KUTIPAN TEKS:
————

Budaya pengenyahan, penolakan, atau boikot massal (cancel culture) yang sebagian besar merupakan produk dari media sosial, memungkinkan sejumlah orang berkumpul menyuarakan ketidaksukaan atau ketidaksetujuan mereka terhadap individu tertentu.
Tindakan “mengenyahkan” seseorang memungkinkan Anda mengambil suara, bisnis, dan platform yang mereka miliki. Dalam arti tertentu, ini seperti “memadamkan api mereka” di mata publik, seperti diungkapkan psikolog Audrey Tang.
Budaya pengenyahan
Cancel culture bukan hal baru. Jauh sebelum adanya media sosial, serial televisi dan komedi situasi dapat dibatalkan karena menurunnya jumlah penonton. Namun di era media sosial, fenomena ini menyebar lebih cepat seperti yang dijelaskan oleh Tang, penulis buku The Leader’s Guide to Resilience. “Ini jauh lebih cepat daripada sebelumnya,” katanya.
Ketika masyarakat memutuskan mereka tidak ingin lagi mendengar pendapat maupun tindakan dari selebriti atau tokoh tertentu, maka media sosial bisa berdampak cukup besar memengaruhi keputusan eksekutif media. Di masa lalu, acara televisi lebih banyak dipengaruhi oleh rating, namun kini media sosial memiliki pengaruh yang lebih besar.

————

BAHAN YANG DITAMPILKAN:
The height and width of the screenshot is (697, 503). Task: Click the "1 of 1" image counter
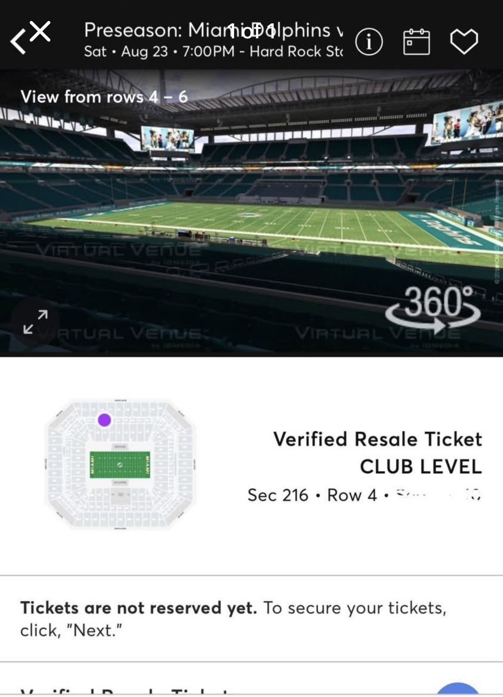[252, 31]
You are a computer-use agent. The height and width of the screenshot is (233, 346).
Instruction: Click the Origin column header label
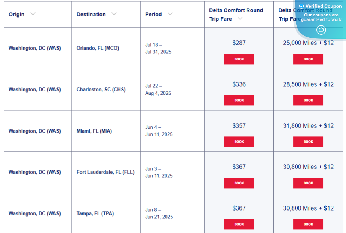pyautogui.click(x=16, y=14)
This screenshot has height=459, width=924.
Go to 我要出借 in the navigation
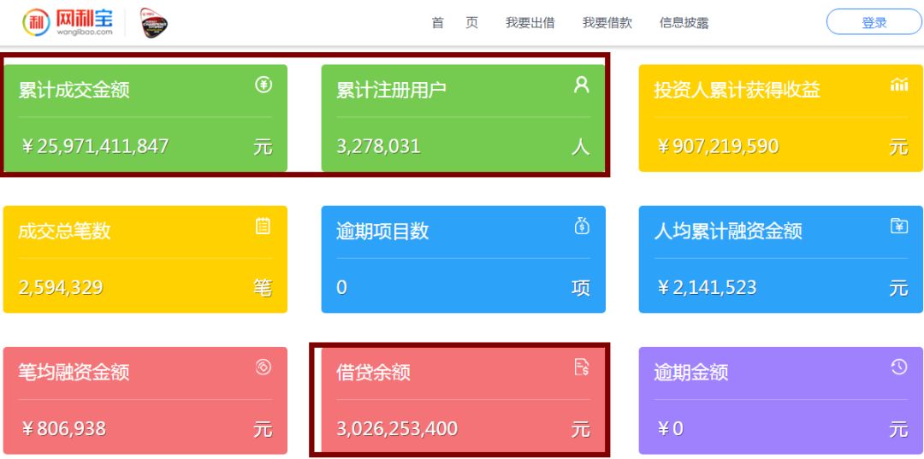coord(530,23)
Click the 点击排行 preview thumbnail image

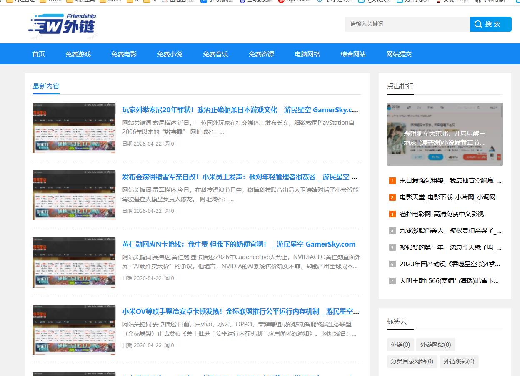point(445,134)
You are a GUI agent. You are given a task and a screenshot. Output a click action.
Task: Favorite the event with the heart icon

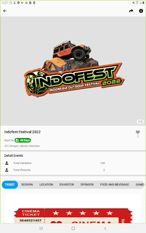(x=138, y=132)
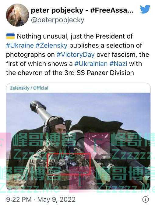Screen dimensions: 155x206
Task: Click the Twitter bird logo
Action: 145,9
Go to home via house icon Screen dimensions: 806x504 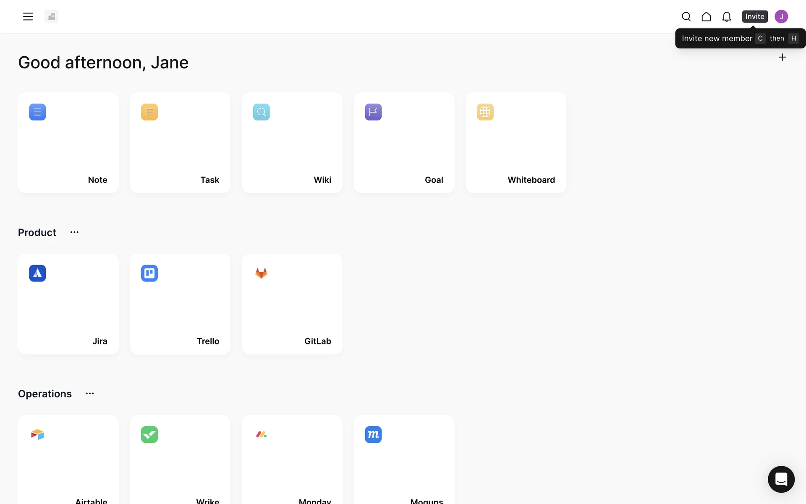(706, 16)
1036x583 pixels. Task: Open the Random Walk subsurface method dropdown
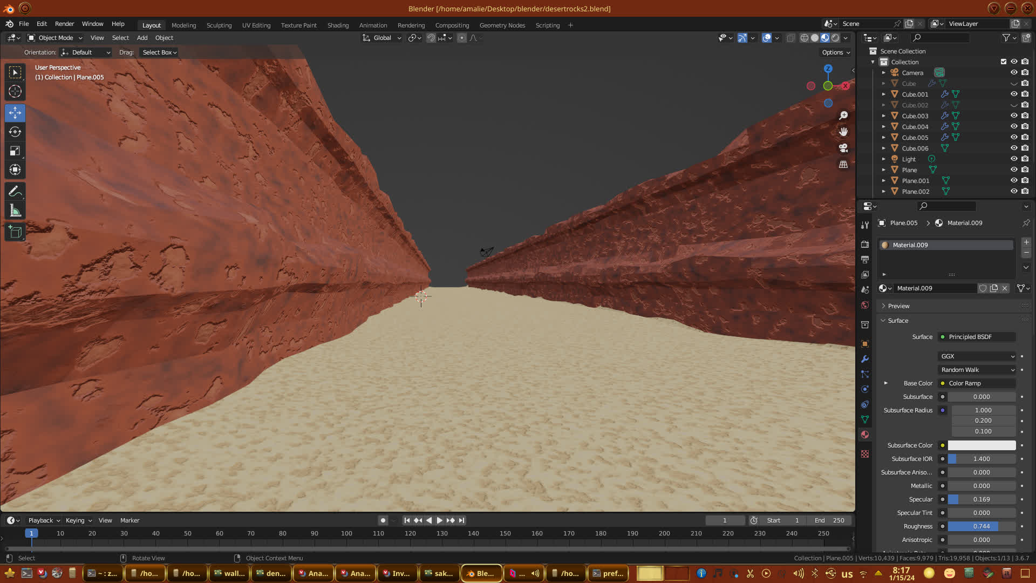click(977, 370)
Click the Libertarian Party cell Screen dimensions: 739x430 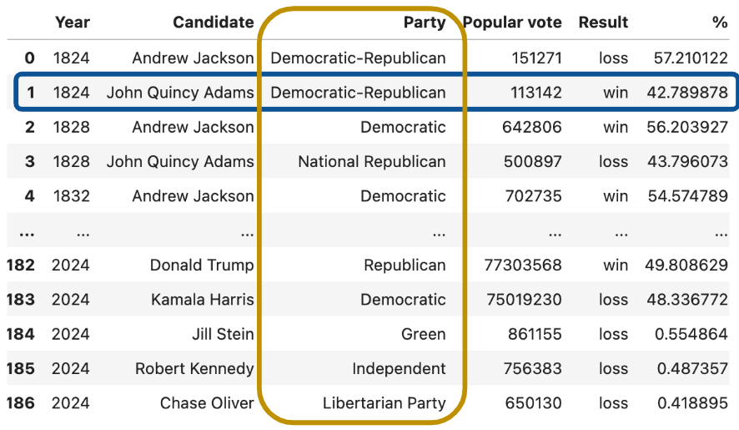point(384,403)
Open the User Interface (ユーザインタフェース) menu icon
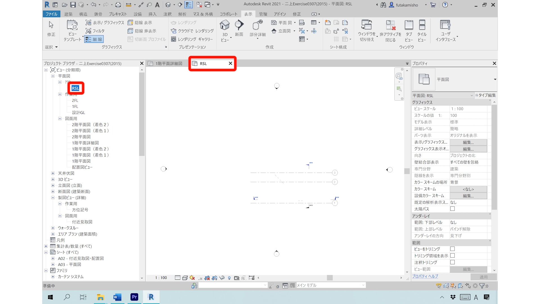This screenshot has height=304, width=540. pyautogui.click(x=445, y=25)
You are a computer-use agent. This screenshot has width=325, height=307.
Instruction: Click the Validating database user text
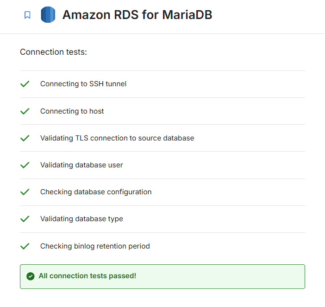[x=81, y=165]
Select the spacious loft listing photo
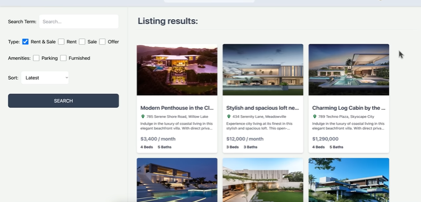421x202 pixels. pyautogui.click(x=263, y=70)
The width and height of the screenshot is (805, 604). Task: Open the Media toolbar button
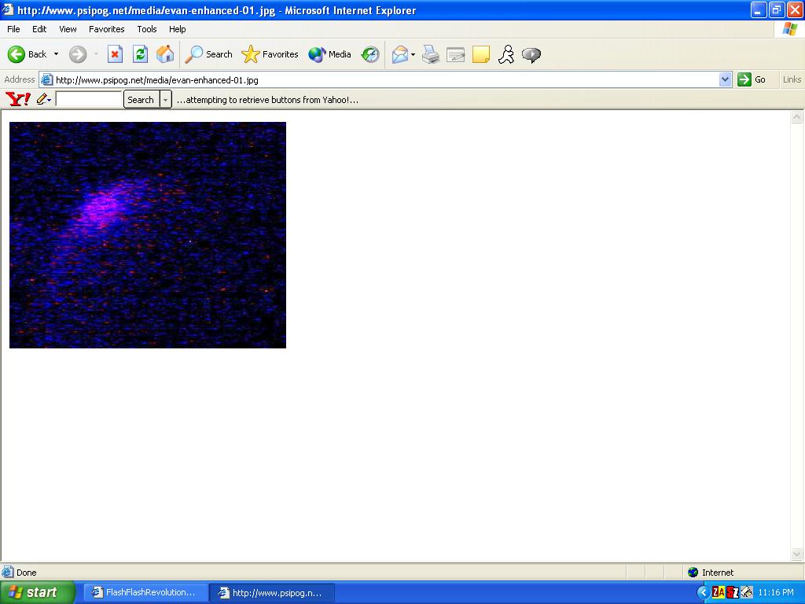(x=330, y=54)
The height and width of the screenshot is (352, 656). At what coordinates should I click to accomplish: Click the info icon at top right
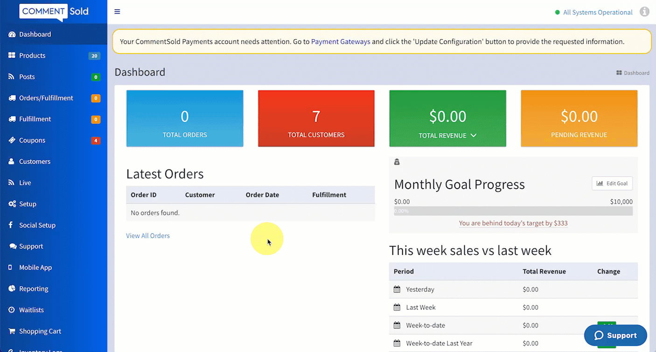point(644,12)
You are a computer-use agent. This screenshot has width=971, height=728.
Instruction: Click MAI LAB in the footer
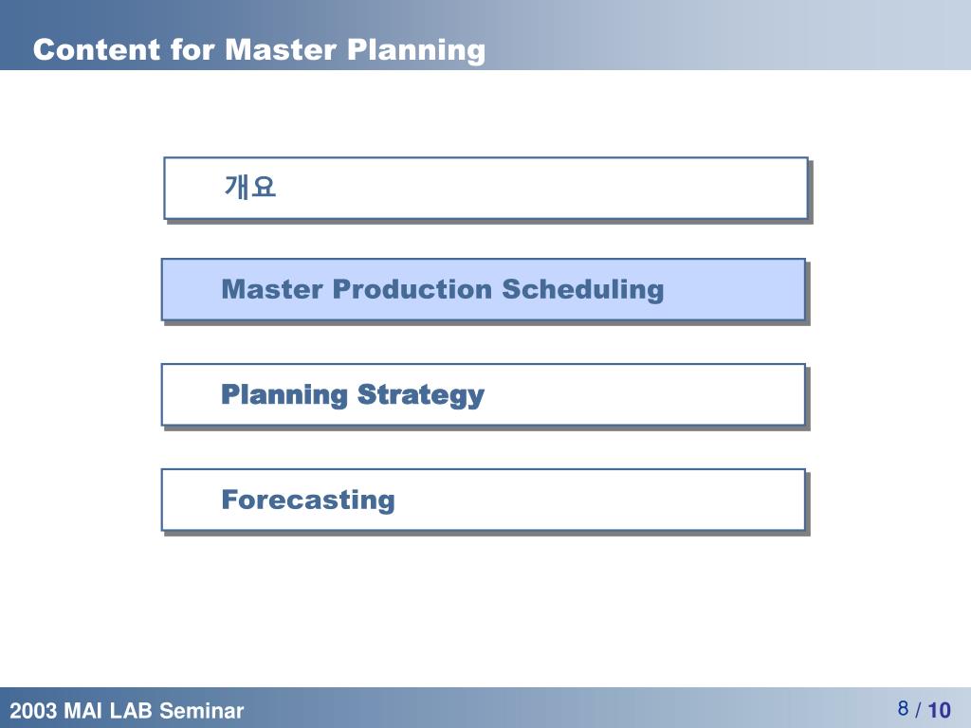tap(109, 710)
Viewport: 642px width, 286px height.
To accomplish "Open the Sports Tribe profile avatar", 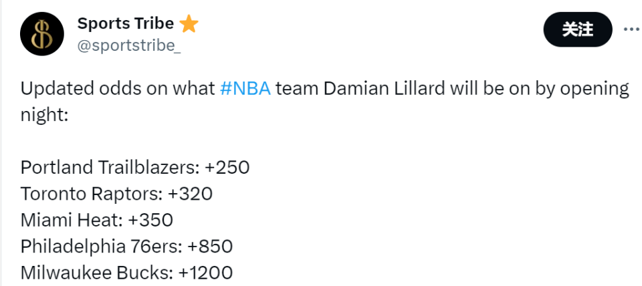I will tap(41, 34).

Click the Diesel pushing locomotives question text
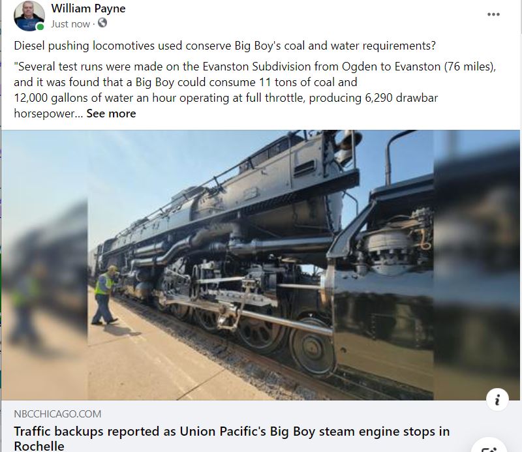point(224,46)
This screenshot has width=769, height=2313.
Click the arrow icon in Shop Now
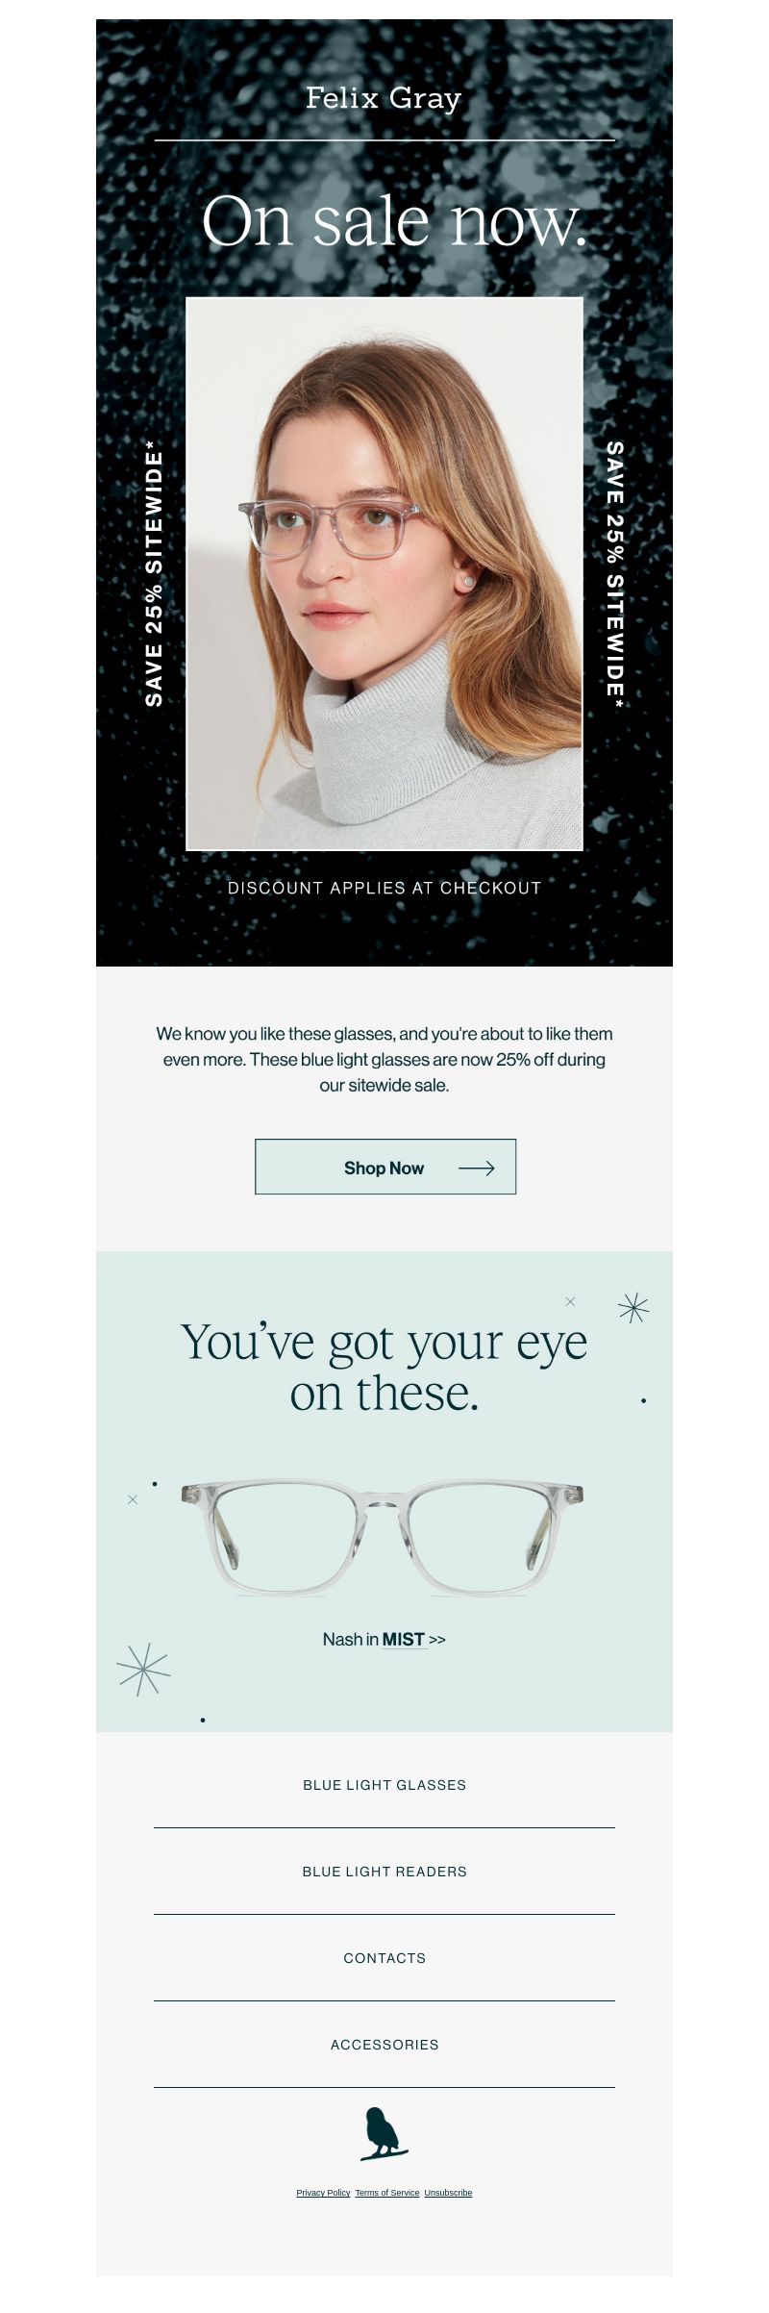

————

LATIHAN: Tampilkan bagian teks tentang budaya pengenyahan mulai dari "Budaya pengenyahan, penolakan, atau" sampai dengan "psikolog Audrey Tang.", tanpa mengubah satu kata pun.

JAWABAN:
Budaya pengenyahan, penolakan, atau boikot massal (cancel culture) yang sebagian besar merupakan produk dari media sosial, memungkinkan sejumlah orang berkumpul menyuarakan ketidaksukaan atau ketidaksetujuan mereka terhadap individu tertentu.
Tindakan “mengenyahkan” seseorang memungkinkan Anda mengambil suara, bisnis, dan platform yang mereka miliki. Dalam arti tertentu, ini seperti “memadamkan api mereka” di mata publik, seperti diungkapkan psikolog Audrey Tang.